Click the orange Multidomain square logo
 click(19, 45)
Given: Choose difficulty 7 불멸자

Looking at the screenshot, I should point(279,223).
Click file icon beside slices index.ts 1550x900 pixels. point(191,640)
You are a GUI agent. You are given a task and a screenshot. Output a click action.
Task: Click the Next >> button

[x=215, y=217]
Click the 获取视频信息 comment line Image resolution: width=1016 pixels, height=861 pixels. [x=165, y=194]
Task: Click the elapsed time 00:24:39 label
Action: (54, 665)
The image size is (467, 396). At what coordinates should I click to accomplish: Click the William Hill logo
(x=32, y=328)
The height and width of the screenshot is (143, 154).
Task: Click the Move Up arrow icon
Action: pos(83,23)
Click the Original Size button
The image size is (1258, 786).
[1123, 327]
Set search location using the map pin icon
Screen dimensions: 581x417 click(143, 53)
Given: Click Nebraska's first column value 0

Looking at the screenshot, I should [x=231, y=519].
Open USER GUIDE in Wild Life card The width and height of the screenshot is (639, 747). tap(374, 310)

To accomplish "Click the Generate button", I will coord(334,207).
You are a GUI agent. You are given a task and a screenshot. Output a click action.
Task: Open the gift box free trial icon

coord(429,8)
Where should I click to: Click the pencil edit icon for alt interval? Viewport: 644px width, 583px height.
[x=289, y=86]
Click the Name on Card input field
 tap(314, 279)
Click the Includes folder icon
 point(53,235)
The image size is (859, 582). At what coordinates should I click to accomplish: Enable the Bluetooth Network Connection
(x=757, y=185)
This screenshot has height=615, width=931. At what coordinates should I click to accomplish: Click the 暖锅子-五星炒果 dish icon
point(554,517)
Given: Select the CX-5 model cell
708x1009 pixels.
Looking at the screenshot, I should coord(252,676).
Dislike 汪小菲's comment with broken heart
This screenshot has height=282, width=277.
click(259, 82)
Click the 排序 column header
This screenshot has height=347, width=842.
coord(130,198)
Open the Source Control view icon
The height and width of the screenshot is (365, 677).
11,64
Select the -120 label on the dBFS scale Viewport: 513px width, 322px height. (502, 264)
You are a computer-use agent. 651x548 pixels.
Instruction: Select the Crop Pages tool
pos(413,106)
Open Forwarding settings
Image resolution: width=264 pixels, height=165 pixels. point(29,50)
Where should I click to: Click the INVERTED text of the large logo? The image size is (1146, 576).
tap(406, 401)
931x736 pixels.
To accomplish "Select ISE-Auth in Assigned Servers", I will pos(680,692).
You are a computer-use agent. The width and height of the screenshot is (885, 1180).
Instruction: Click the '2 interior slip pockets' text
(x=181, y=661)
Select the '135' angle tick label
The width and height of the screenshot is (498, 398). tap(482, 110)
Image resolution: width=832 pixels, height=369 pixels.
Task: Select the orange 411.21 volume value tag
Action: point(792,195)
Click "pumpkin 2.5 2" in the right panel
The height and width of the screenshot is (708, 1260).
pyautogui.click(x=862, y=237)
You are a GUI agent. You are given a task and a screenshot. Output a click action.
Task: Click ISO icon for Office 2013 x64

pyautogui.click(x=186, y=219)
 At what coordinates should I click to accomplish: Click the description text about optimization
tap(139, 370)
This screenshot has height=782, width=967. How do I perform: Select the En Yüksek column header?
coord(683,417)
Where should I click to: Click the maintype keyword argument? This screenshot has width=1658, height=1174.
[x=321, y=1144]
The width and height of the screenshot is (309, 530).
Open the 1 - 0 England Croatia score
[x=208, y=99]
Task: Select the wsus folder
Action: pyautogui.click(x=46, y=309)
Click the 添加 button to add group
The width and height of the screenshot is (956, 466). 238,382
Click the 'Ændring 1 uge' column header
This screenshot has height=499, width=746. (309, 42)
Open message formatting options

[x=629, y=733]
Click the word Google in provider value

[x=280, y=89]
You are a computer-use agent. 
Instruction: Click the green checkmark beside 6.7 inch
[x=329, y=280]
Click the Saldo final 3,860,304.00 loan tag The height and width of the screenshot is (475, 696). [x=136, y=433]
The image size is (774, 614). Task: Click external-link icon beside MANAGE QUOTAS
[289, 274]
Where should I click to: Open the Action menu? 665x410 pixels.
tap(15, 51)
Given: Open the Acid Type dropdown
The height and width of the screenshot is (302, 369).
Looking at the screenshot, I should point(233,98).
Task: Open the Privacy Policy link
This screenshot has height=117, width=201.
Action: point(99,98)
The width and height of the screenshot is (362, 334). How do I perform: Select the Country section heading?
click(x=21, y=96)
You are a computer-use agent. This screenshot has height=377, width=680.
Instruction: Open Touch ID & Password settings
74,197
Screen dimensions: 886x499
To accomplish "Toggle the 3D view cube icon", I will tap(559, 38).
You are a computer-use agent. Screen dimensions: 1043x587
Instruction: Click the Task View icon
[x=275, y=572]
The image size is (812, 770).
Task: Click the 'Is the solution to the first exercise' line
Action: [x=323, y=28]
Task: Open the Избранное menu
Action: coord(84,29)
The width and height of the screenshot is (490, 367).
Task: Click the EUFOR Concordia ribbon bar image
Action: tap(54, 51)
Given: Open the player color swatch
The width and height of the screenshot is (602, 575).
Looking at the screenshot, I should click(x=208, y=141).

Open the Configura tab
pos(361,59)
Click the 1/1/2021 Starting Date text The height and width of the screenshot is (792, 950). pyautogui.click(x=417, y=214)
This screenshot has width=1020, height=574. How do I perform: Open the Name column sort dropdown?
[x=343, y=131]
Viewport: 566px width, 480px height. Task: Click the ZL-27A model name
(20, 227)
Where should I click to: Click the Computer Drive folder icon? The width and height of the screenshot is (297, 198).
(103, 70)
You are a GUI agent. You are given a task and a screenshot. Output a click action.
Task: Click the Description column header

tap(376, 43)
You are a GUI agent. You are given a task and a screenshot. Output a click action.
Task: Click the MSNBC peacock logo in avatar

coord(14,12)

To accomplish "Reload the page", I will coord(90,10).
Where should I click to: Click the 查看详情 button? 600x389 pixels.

################

• Work order: In full and without any edits, output the material above.

• Worked solution:
Click the orange Multidomain square logo
 click(19, 45)
Given: Choose difficulty 7 불멸자

Looking at the screenshot, I should point(279,223).
Click file icon beside slices index.ts 1550x900 pixels. point(191,640)
You are a GUI agent. You are given a task and a screenshot. Output a click action.
Task: Click the Next >> button

[x=215, y=217]
Click the 获取视频信息 comment line Image resolution: width=1016 pixels, height=861 pixels. [x=165, y=194]
Task: Click the elapsed time 00:24:39 label
Action: (54, 665)
The image size is (467, 396). At what coordinates should I click to accomplish: Click the William Hill logo
(x=32, y=328)
The height and width of the screenshot is (143, 154).
Task: Click the Move Up arrow icon
Action: pos(83,23)
Click the Original Size button
The image size is (1258, 786).
[1123, 327]
Set search location using the map pin icon
Screen dimensions: 581x417 click(143, 53)
Given: Click Nebraska's first column value 0

Looking at the screenshot, I should [x=231, y=519].
Open USER GUIDE in Wild Life card The width and height of the screenshot is (639, 747). tap(374, 310)

To accomplish "Click the Generate button", I will coord(334,207).
You are a GUI agent. You are given a task and a screenshot. Output a click action.
Task: Open the gift box free trial icon

coord(429,8)
Where should I click to: Click the pencil edit icon for alt interval? Viewport: 644px width, 583px height.
[x=289, y=86]
Click the Name on Card input field
 tap(314, 279)
Click the Includes folder icon
 point(53,235)
The image size is (859, 582). At what coordinates should I click to accomplish: Enable the Bluetooth Network Connection
(x=757, y=185)
This screenshot has height=615, width=931. At what coordinates should I click to accomplish: Click the 暖锅子-五星炒果 dish icon
point(554,517)
Given: Select the CX-5 model cell
708x1009 pixels.
Looking at the screenshot, I should coord(252,676).
Dislike 汪小菲's comment with broken heart
This screenshot has height=282, width=277.
click(259, 82)
Click the 排序 column header
This screenshot has height=347, width=842.
coord(130,198)
Open the Source Control view icon
The height and width of the screenshot is (365, 677).
11,64
Select the -120 label on the dBFS scale Viewport: 513px width, 322px height. (502, 264)
You are a computer-use agent. 651x548 pixels.
Instruction: Select the Crop Pages tool
pos(413,106)
Open Forwarding settings
Image resolution: width=264 pixels, height=165 pixels. point(29,50)
Where should I click to: Click the INVERTED text of the large logo? The image size is (1146, 576).
tap(406, 401)
931x736 pixels.
To accomplish "Select ISE-Auth in Assigned Servers", I will pos(680,692).
You are a computer-use agent. The width and height of the screenshot is (885, 1180).
Instruction: Click the '2 interior slip pockets' text
(x=181, y=661)
Select the '135' angle tick label
The width and height of the screenshot is (498, 398). tap(482, 110)
Image resolution: width=832 pixels, height=369 pixels.
Task: Select the orange 411.21 volume value tag
Action: point(792,195)
Click "pumpkin 2.5 2" in the right panel
The height and width of the screenshot is (708, 1260).
pyautogui.click(x=862, y=237)
You are a GUI agent. You are given a task and a screenshot. Output a click action.
Task: Click ISO icon for Office 2013 x64

pyautogui.click(x=186, y=219)
 At what coordinates should I click to accomplish: Click the description text about optimization
tap(139, 370)
This screenshot has height=782, width=967. How do I perform: Select the En Yüksek column header?
coord(683,417)
Where should I click to: Click the maintype keyword argument? This screenshot has width=1658, height=1174.
[x=321, y=1144]
The width and height of the screenshot is (309, 530).
Open the 1 - 0 England Croatia score
[x=208, y=99]
Task: Select the wsus folder
Action: pyautogui.click(x=46, y=309)
Click the 添加 button to add group
The width and height of the screenshot is (956, 466). 238,382
Click the 'Ændring 1 uge' column header
This screenshot has height=499, width=746. (309, 42)
Open message formatting options

[x=629, y=733]
Click the word Google in provider value

[x=280, y=89]
You are a computer-use agent. 
Instruction: Click the green checkmark beside 6.7 inch
[x=329, y=280]
Click the Saldo final 3,860,304.00 loan tag The height and width of the screenshot is (475, 696). [x=136, y=433]
The image size is (774, 614). Task: Click external-link icon beside MANAGE QUOTAS
[289, 274]
Where should I click to: Open the Action menu? 665x410 pixels.
tap(15, 51)
Given: Open the Acid Type dropdown
The height and width of the screenshot is (302, 369).
Looking at the screenshot, I should point(233,98).
Task: Open the Privacy Policy link
This screenshot has height=117, width=201.
Action: point(99,98)
The width and height of the screenshot is (362, 334). How do I perform: Select the Country section heading?
click(x=21, y=96)
You are a computer-use agent. This screenshot has height=377, width=680.
Instruction: Open Touch ID & Password settings
74,197
Screen dimensions: 886x499
To accomplish "Toggle the 3D view cube icon", I will tap(559, 38).
You are a computer-use agent. Screen dimensions: 1043x587
Instruction: Click the Task View icon
[x=275, y=572]
The image size is (812, 770).
Task: Click the 'Is the solution to the first exercise' line
Action: [x=323, y=28]
Task: Open the Избранное menu
Action: coord(84,29)
The width and height of the screenshot is (490, 367).
Task: Click the EUFOR Concordia ribbon bar image
Action: tap(54, 51)
Given: Open the player color swatch
The width and height of the screenshot is (602, 575).
Looking at the screenshot, I should click(x=208, y=141).

Open the Configura tab
pos(361,59)
Click the 1/1/2021 Starting Date text The height and width of the screenshot is (792, 950). pyautogui.click(x=417, y=214)
This screenshot has width=1020, height=574. How do I perform: Open the Name column sort dropdown?
[x=343, y=131]
Viewport: 566px width, 480px height. Task: Click the ZL-27A model name
(20, 227)
Where should I click to: Click the Computer Drive folder icon? The width and height of the screenshot is (297, 198).
(103, 70)
You are a GUI agent. You are given a task and a screenshot. Output a click action.
Task: Click the Description column header

tap(376, 43)
You are a GUI agent. You are given a task and a screenshot. Output a click action.
Task: Click the MSNBC peacock logo in avatar

coord(14,12)

To accomplish "Reload the page", I will coord(90,10).
Where should I click to: Click the 查看详情 button? 600x389 pixels.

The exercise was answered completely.